Ho pubblicato il primo articolo di Bruno Sacchini perché ne ho condiviso il contenuto. E siccome lui, però, ne aveva voluto fare una rettifica, mi è sembrato giusto pubblicare anche questa. Mi spiego così il tuo compiacimento per quanto abbiamo scritto: «Ringrazio Bruno Sacchini e Cultura Cattolica, perché possiedono la rara virtù del saper chiedere scusa, una virtù che richiede un coraggio non meno grande del riconoscere che siamo tutti peccatori e abbiamo bisogno del perdono e della misericordia di Dio».
L’articolo di Italia Oggi da cui abbiamo preso le mosse si rifaceva a un tuo post su FaceBook che non citava affatto, così mi pare, quanto scritto in precedenza da te su Avvenire, e che quindi va letto per quello che dice. E qui sta il senso delle parole di Italia Oggi e di Bruno Sacchini.

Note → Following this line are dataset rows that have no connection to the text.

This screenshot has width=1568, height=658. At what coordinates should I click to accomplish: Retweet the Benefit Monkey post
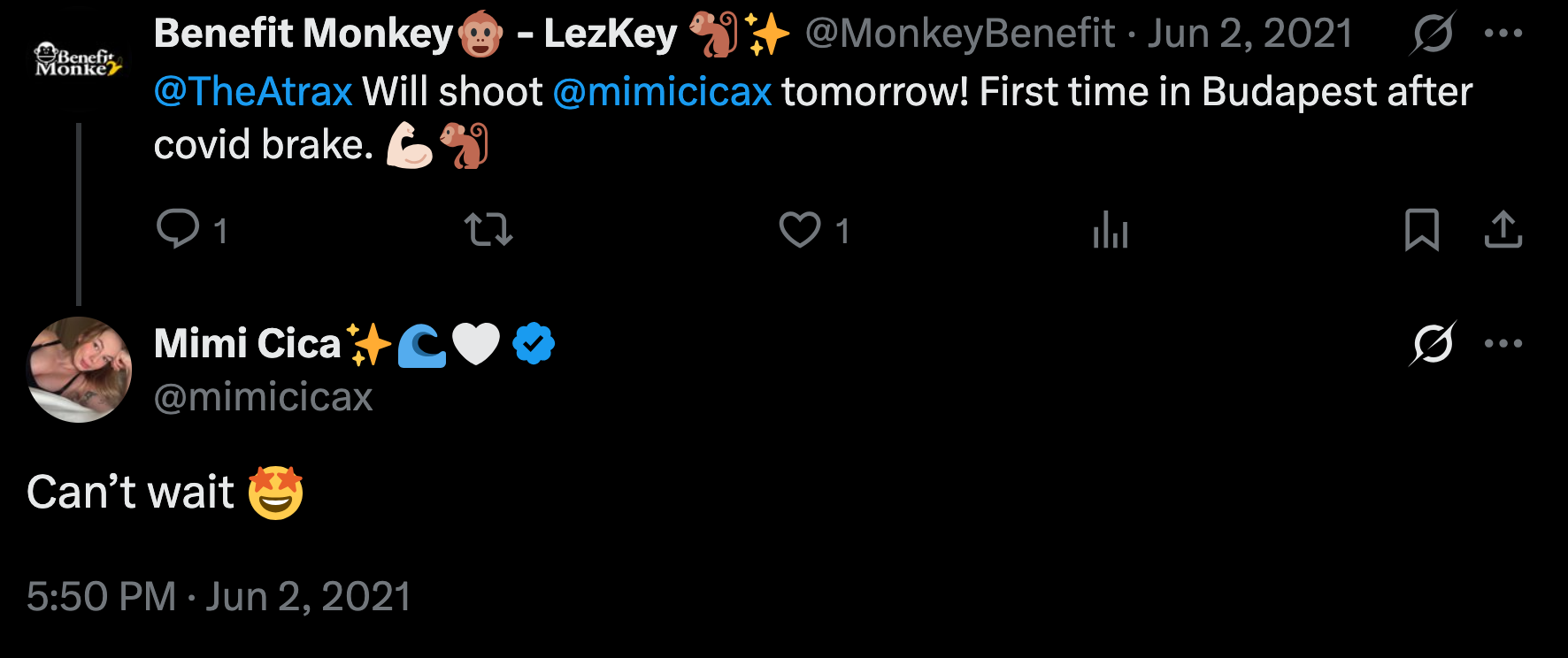pos(488,230)
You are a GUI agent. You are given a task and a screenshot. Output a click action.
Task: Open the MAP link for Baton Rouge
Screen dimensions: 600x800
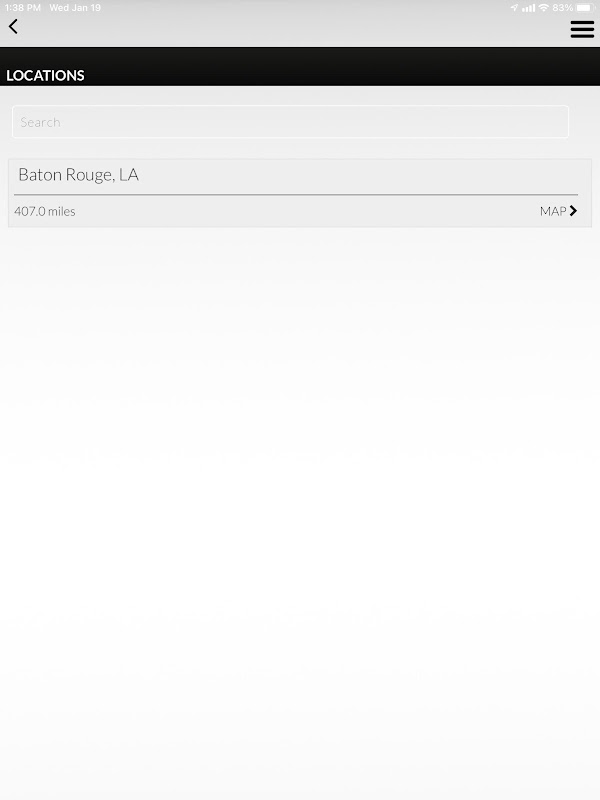point(558,211)
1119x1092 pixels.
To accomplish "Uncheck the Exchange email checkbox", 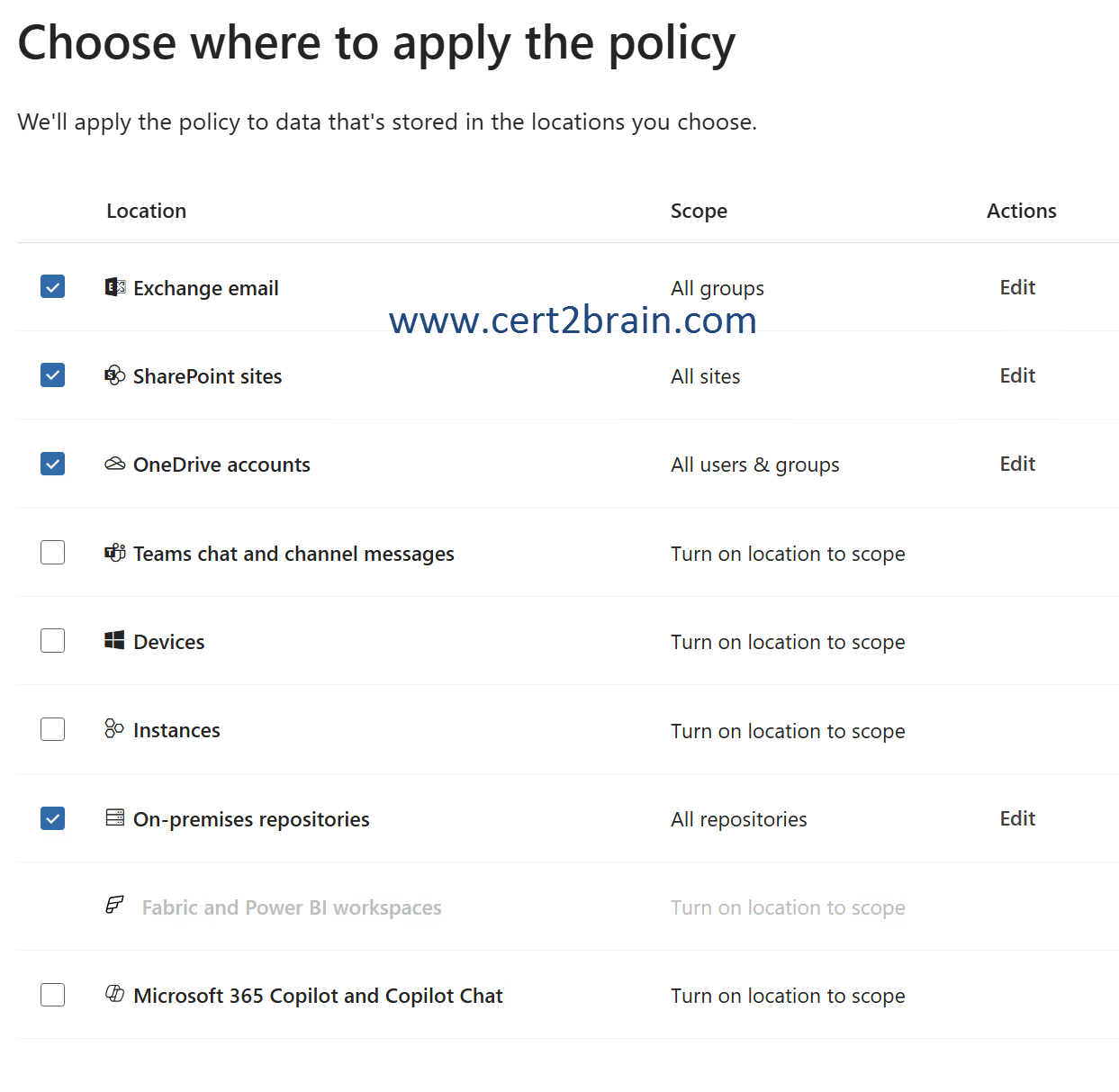I will point(53,286).
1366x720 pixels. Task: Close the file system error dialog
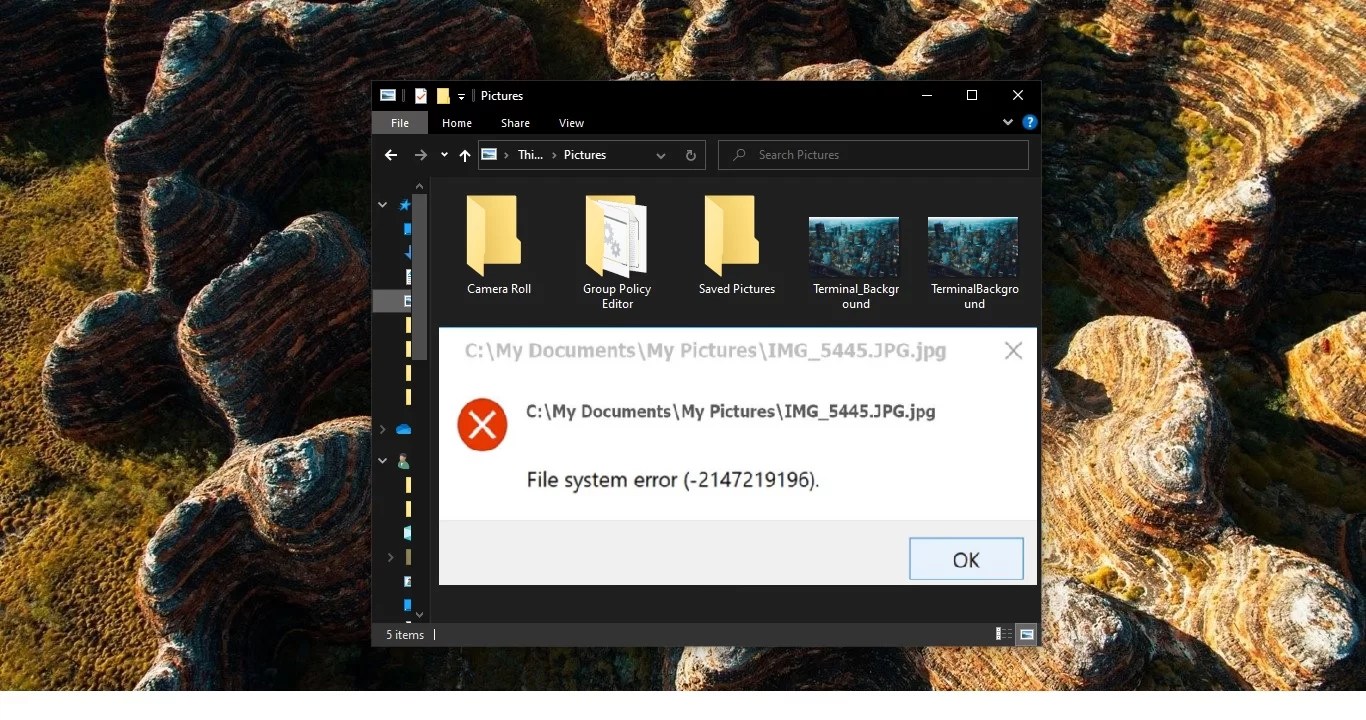tap(1013, 350)
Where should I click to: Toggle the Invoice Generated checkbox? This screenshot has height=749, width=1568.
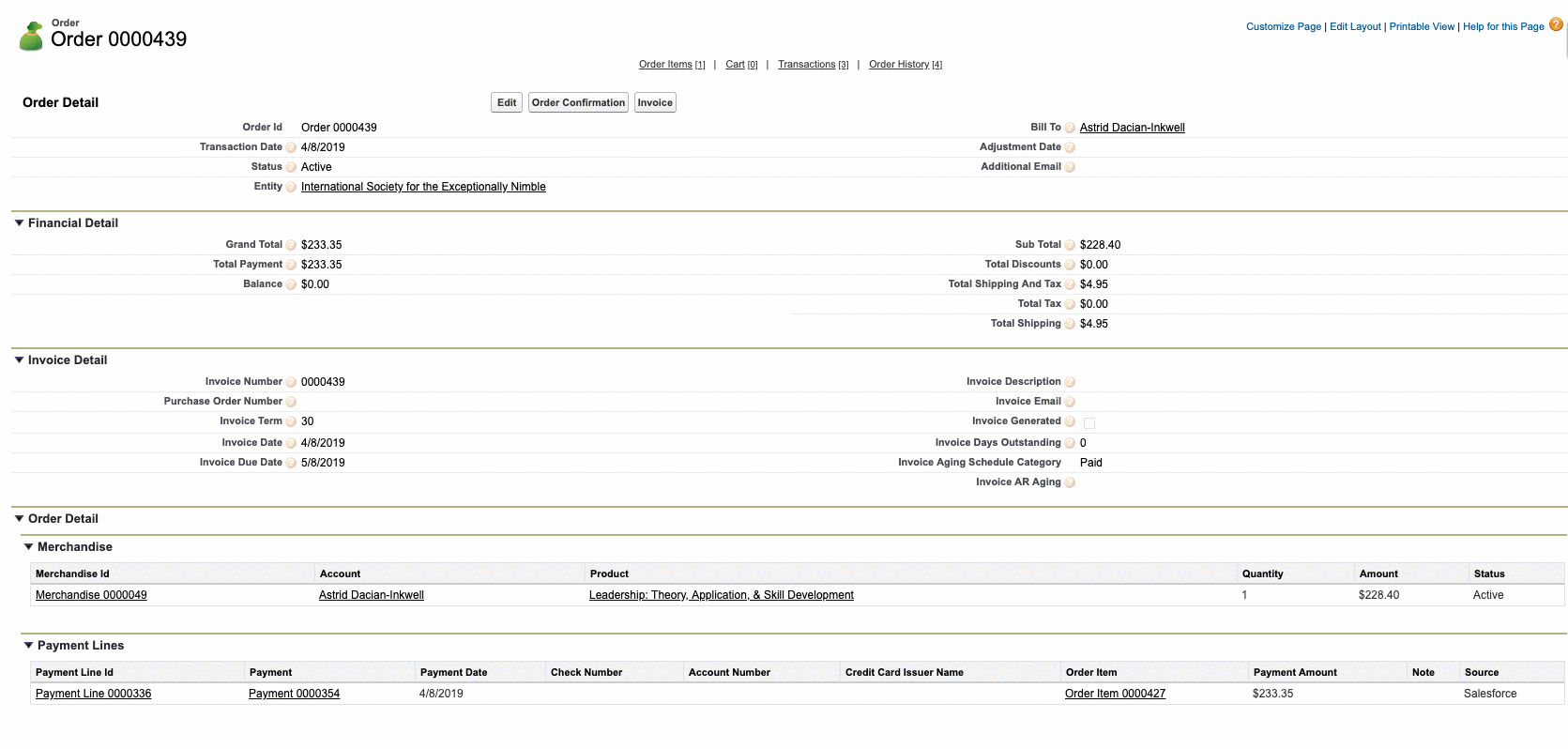pos(1088,423)
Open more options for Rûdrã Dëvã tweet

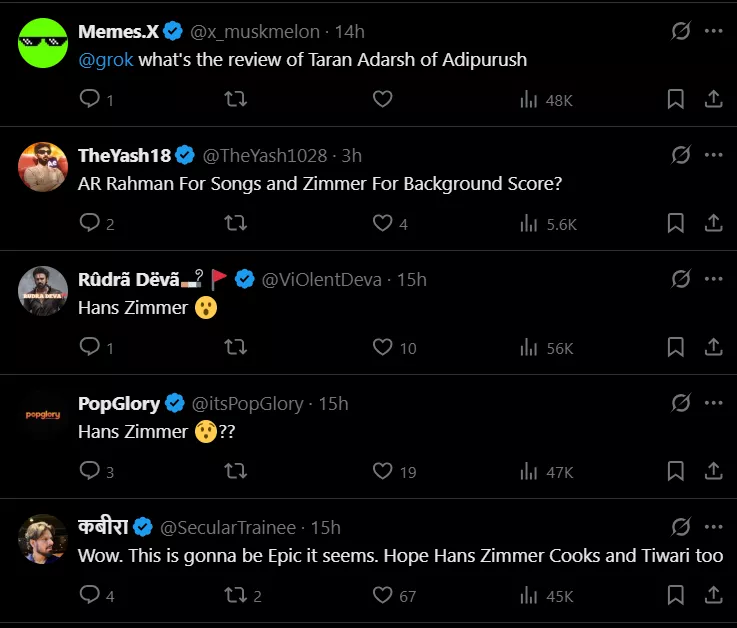(x=713, y=279)
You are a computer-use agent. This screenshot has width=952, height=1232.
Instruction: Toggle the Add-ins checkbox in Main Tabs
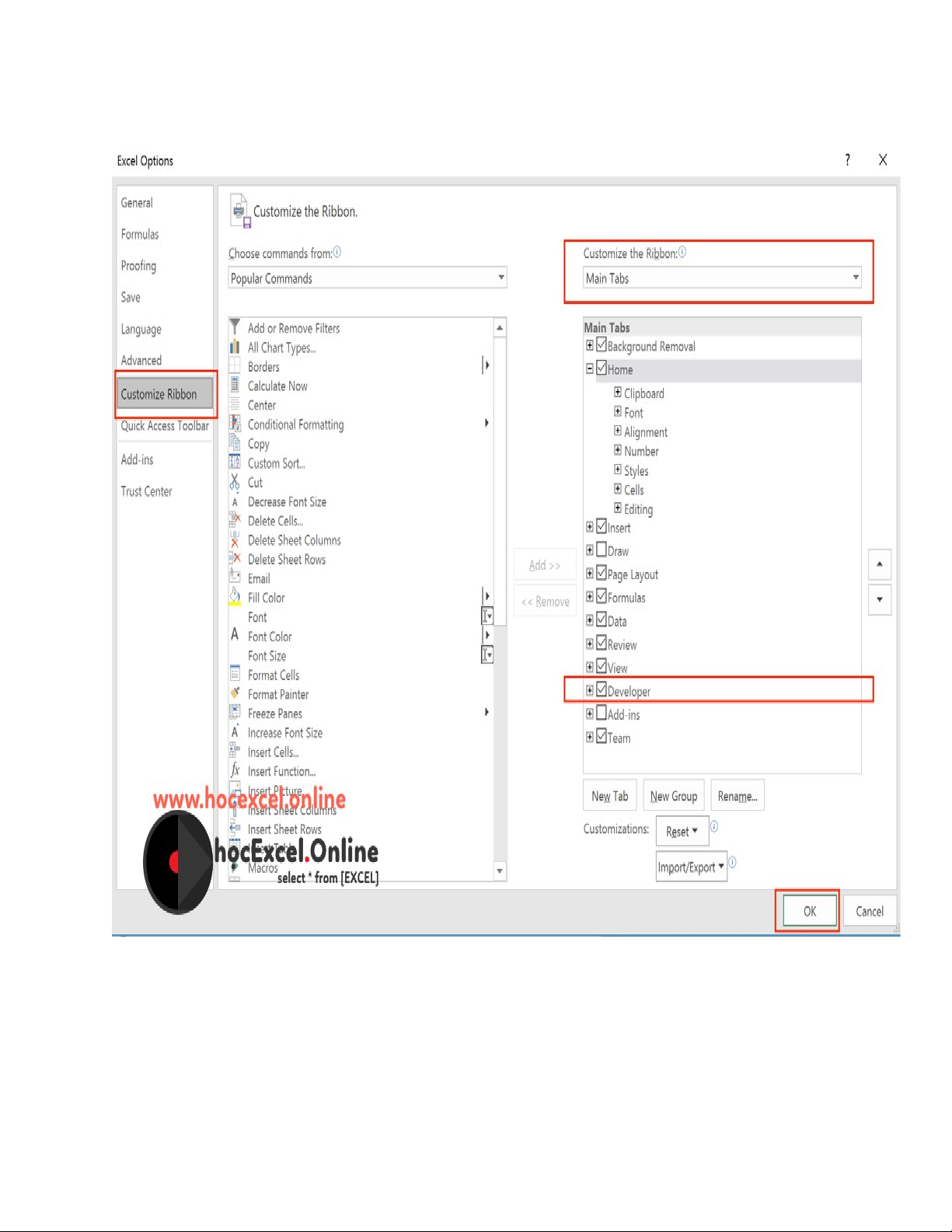(x=602, y=714)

Da quelle parole mi risulta difficile cogliere quella consapevolezza che faceva dire a s. Giovanni Paolo II: «Il migrante, in tale processo, è impegnato a compiere i passi necessari all’inclusione sociale, quali l’apprendimento della lingua nazionale e il proprio adeguamento alle leggi e alle esigenze del lavoro, così da evitare il crearsi di una differenziazione esasperata»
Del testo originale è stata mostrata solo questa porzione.